## [TASK DIRECTIONS]
Your copy should match the entries below exactly, apart from the images.

## [MATERIAL PROVIDED]
○ ○ ○ ○ ○ ○ ○

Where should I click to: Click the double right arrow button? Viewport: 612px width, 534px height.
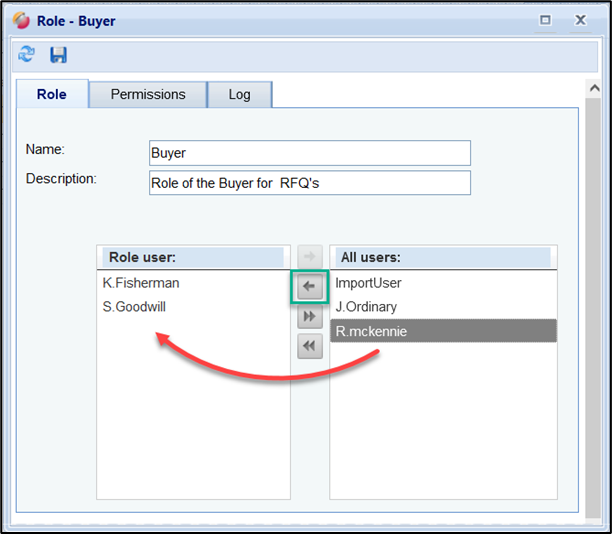pos(309,316)
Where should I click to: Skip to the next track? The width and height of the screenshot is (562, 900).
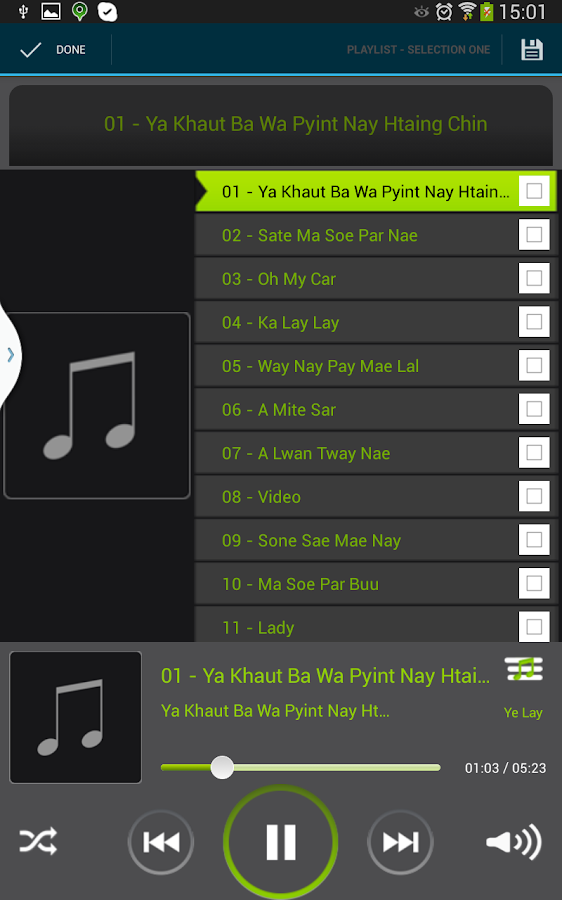point(400,842)
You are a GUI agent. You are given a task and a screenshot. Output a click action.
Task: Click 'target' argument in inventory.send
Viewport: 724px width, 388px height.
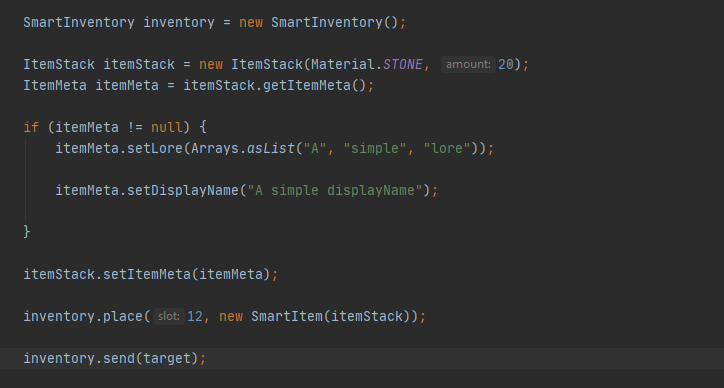click(x=167, y=359)
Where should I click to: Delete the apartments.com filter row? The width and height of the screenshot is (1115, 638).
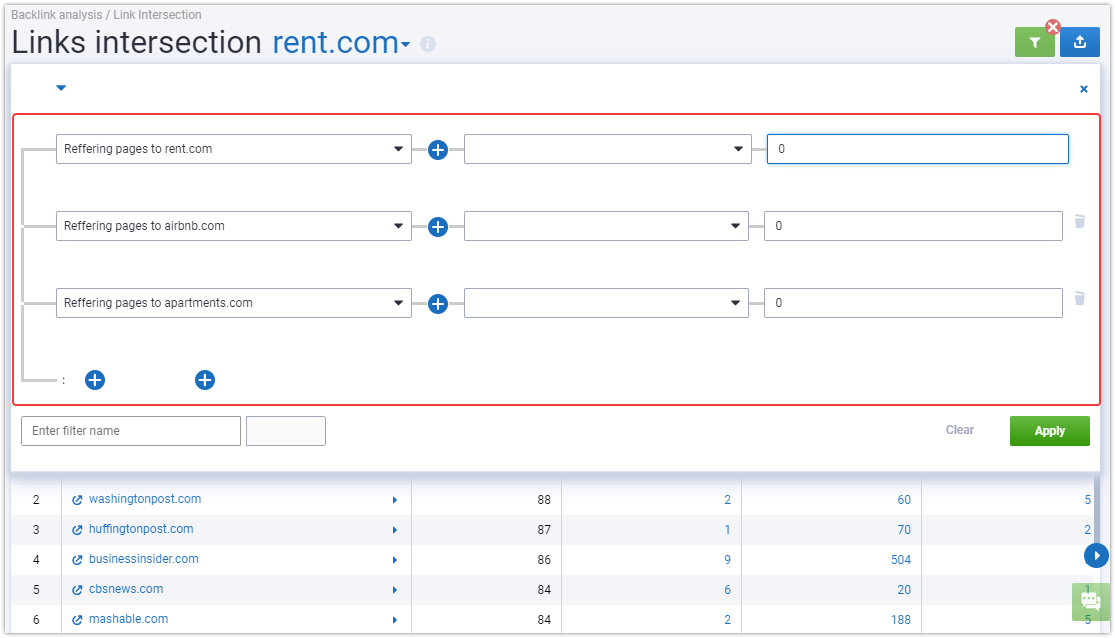(x=1079, y=298)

○ ○ ○ ○ ○ ○ ○

## [ANSWER BOX]
Where should I click to: Click the double right arrow button? Viewport: 612px width, 534px height.
pos(309,316)
Where should I click to: Skip to the next track? The width and height of the screenshot is (562, 900).
point(400,842)
You are a GUI agent. You are given a task and a screenshot. Output a click action.
Task: Click 'target' argument in inventory.send
Viewport: 724px width, 388px height.
click(x=167, y=359)
Where should I click to: Delete the apartments.com filter row? The width and height of the screenshot is (1115, 638).
(x=1079, y=298)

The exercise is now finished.